Last week as we were at the advent of a new generation of Johnsons, we were talking about the fact that the goodness and lovingkindness of God was that he didn't do anything to us which we earned, or that we deserved, but that God showed extraordinary mercy toward us, which should make us grateful.
Today I want to engage at the other end of that astonishing historical fact: that God saved us. Turns out that God didn't need us to do anything for him -- he wasn't in any danger. God wasn't waiting like a withered old regent for the apostle Paul to save him from the Old Testament and the ungrateful and hard-hearted Israel. God saved us with the Gospel, and now that we have it, maybe we should remember that it is the power to save rather than acting like it requires us to save it from all manner of enemies.
This is going to be one of those "drunken master" posts, and I am sure many of you are going to be put off by it, so before I get going here full-steam let me say this: I honor the work of thoughtful, erudite apologists who spend their lives effectually dismantling the ideologies which oppose the Gospel, and the church benefits from the work of those men. It does: it must. It is one of the duties of the elder, as I see it, to be able to rebuke those who are, frankly, wrong.
It's the rest of you I am worried about. Let's face it: everyone is not an apologist, and not everyone ought to be an apologist. It takes an interesting and spiritually-mature mix of mental acuity and personal charisma to be an effective and winning apologist. It is not just an exercise in dogmatics or legal or philosophical wrangling.
For the rest of us, the job is to proclaim the Gospel and live like it is true, not to protect the Gospel as if it was in danger of extinction. You know: God saved us -- and for most of us, we should see that God saved us not because of works done by us in righteousness. We got saved when our plight was hopeless -- by the Gospel. By this God according to his own mercy, by the washing of regeneration and renewal of the Holy Spirit, whom he poured out on us richly through Jesus Christ our Savior, we were saved.

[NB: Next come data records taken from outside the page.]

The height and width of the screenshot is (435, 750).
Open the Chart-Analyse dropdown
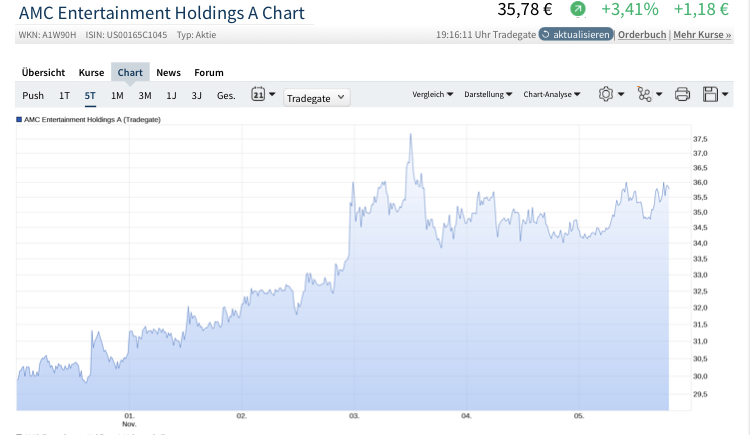(x=551, y=95)
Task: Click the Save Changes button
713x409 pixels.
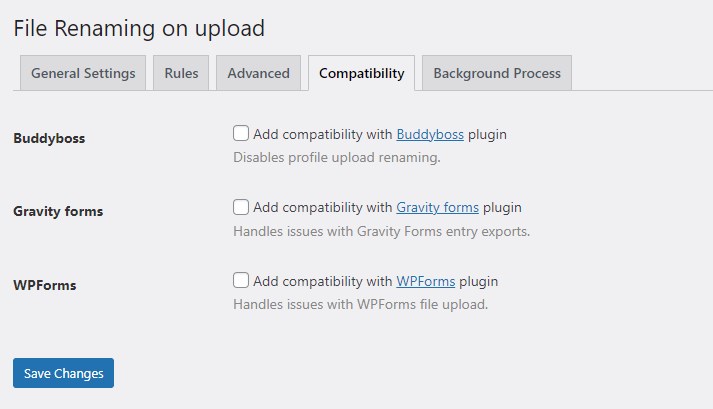Action: (64, 373)
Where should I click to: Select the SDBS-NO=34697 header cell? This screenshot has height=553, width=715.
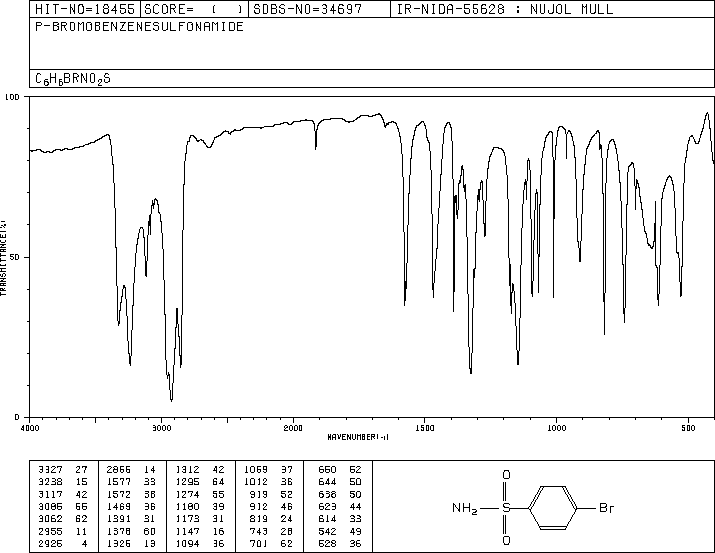(319, 9)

He doesn't need saving; he's not in trouble. We're the ones in trouble -- us, and all men like us. And that would be "all men ever born" for those of you who aren't clear about that.

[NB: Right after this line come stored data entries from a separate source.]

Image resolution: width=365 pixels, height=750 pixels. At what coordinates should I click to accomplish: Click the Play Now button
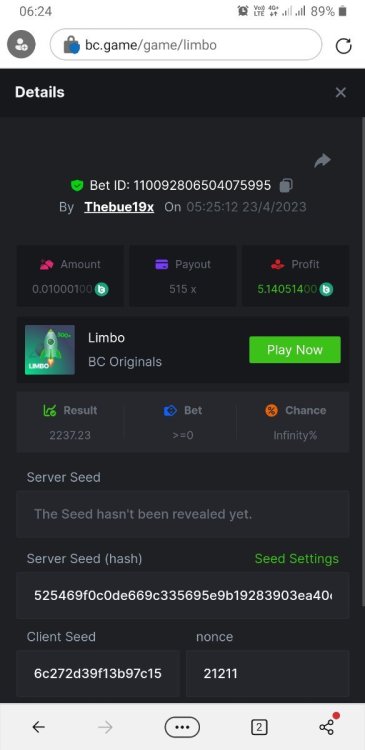pyautogui.click(x=295, y=350)
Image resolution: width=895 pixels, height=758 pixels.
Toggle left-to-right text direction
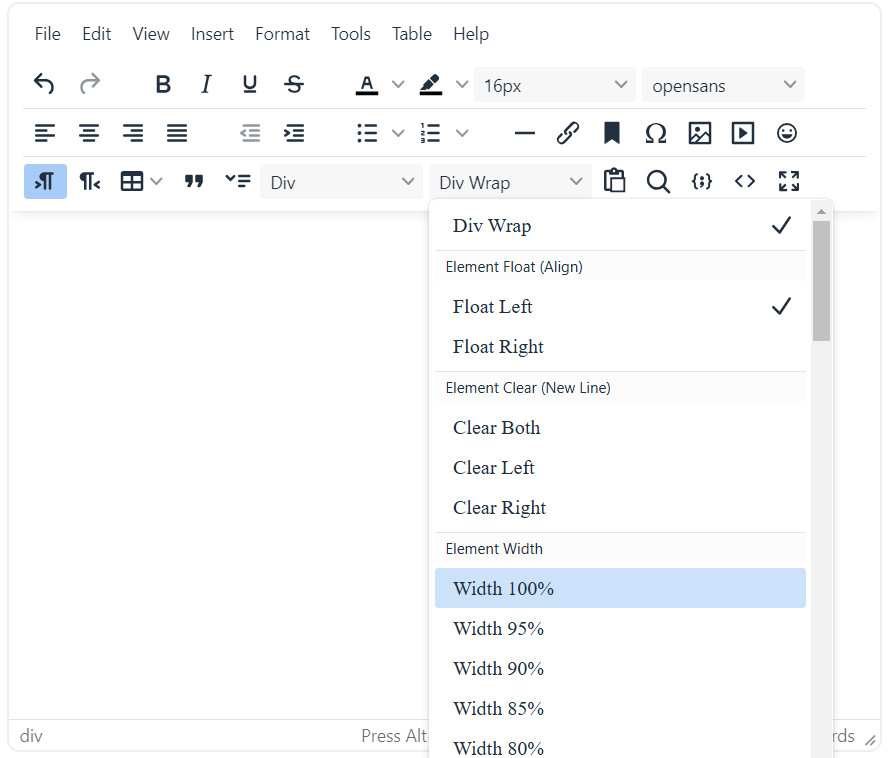[45, 181]
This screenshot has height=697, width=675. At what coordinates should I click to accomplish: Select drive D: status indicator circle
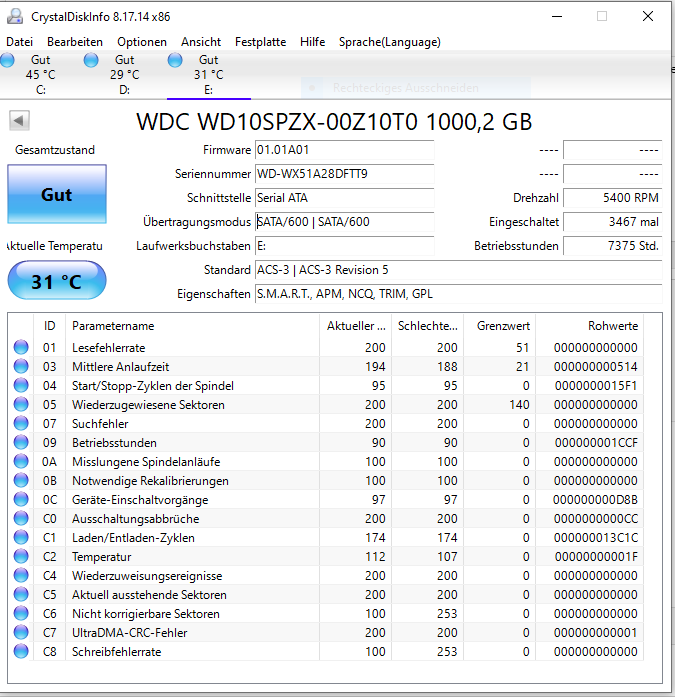[91, 60]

He saved us, and he doesn't need us to return the favor. What he requires is that we behave like people who know what we have, and how we got it, and to treat it like it's the solution to the problem and not like it has problems that we need to provide solutions for.
We are the ones who get saved. We are not the ones who ought to be coming to the rescue of the Gospel. If we get this right, the rest of the book of Titus makes sense, and we know what to do with it.
I have two book reviews coming here, and I think I'll have a link to a podcast from an interesting fellow, so we're going to take a break from Titus for a bit. However, dear pastor reader, I am certain that you have plenty to do with what we have covered so far anyway. Consider this a working vacation.